Is it true you can check out library books with the Nook?



21st Century Calvinist said:


> I have no problem reading PDF's on my Kindle. I just move the layout from portrait to landscape and the print size is fine.


 
Do you convert the pdfs first?


----------



## 21st Century Calvinist (Jan 24, 2011)

KMK said:


> Do you convert the pdfs first?



I should have been clearer. I change the screen layout from portrait to landscape using the Aa key. But no, I don't need to convert anything.


----------



## Scottish Lass (Jan 24, 2011)

KMK said:


> Is it true you can check out library books with the Nook?

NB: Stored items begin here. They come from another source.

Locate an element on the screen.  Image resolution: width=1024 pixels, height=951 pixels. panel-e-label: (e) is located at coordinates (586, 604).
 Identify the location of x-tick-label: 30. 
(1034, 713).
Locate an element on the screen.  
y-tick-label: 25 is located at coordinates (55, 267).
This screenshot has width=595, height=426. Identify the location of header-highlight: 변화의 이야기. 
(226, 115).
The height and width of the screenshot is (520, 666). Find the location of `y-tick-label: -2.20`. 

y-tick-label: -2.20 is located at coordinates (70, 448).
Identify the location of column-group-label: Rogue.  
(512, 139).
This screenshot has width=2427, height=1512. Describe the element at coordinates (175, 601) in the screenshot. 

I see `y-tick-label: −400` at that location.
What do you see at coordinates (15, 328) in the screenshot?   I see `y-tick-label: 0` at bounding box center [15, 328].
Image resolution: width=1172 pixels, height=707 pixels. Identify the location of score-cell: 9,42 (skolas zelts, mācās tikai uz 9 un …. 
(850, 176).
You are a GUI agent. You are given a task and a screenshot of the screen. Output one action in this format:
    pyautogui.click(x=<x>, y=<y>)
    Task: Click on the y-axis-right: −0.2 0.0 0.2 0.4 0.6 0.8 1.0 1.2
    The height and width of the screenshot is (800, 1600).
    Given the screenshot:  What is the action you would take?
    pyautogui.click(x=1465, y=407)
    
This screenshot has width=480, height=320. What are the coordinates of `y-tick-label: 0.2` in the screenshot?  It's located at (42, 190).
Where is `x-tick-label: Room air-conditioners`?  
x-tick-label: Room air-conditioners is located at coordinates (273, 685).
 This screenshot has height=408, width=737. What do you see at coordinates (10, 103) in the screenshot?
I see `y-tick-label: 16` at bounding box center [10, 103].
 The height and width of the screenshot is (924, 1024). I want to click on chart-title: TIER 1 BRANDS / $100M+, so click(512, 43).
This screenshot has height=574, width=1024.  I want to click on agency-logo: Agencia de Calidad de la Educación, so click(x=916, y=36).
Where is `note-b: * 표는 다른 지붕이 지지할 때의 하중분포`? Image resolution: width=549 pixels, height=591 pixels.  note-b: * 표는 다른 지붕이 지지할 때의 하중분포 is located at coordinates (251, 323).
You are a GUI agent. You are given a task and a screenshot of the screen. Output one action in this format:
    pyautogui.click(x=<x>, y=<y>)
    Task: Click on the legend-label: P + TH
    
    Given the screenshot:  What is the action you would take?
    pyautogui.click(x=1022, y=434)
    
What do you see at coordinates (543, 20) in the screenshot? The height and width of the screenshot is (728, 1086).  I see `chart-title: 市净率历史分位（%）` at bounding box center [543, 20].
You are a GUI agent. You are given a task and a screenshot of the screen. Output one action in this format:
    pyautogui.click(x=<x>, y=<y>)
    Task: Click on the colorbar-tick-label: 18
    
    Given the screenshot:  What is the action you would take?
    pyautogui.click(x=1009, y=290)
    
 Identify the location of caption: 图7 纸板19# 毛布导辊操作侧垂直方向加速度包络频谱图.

Technically, yes. My library has (count 'em) four books available for download/check out, and they're all esoteric non-fiction. I'm hoping that improves, of course. I would definitely check with your local library if it's a deciding factor. It was the whole reason Tim got me a nook instead of a Kindle, so we were a little disappointed. But many nookbooks can be lent for 14 days to other nook users, so that's a nice option.


----------



## Skyler (Jan 24, 2011)

Scottish Lass said:


> But many nookbooks can be lent for 14 days to other nook users, so that's a nice option.



Kindle can do that too.


----------



## Scottish Lass (Jan 24, 2011)

Skyler said:


> Scottish Lass said:
> 
> 
> > But many nookbooks can be lent for 14 days to other nook users, so that's a nice option.
> ...


 
Well, you just wait until you need one of those four library books I can access!


----------



## Andres (Jan 24, 2011)

Skyler said:


> Scottish Lass said:
> 
> 
> > But many nookbooks can be lent for 14 days to other nook users, so that's a nice option.
> ...


 
It can? Please tell me how.


----------



## VictorBravo (Jan 25, 2011)

Andres said:


> Skyler said:
> 
> 
> > Scottish Lass said:
> ...



Amazon.com Help: Lending Kindle Books


----------



## LawrenceU (Jan 25, 2011)

How easy is it to retrieve notes and bookmarked pages on a Kindle or Nook? I am very spacial when it comes to reading, study, and retrieving data. One of the reason that I have not gotten an e-reader is because of that. I have Kindle and Aldiko on my phone and I enjoy being able to read things anywhere. I am much more of an, ' it is about X pages into the book on the upper left portion of the right hand page' sort of fellow when it comes to study and recall. I am not sure how I would do when every page is identical.


----------



## Scottish Lass (Jan 25, 2011)

On the nook, it's part of the touchscreen just below the reading pane. A tap of the finger brings up notes/highlights, you can search by terms, or you can see each one in progression.


----------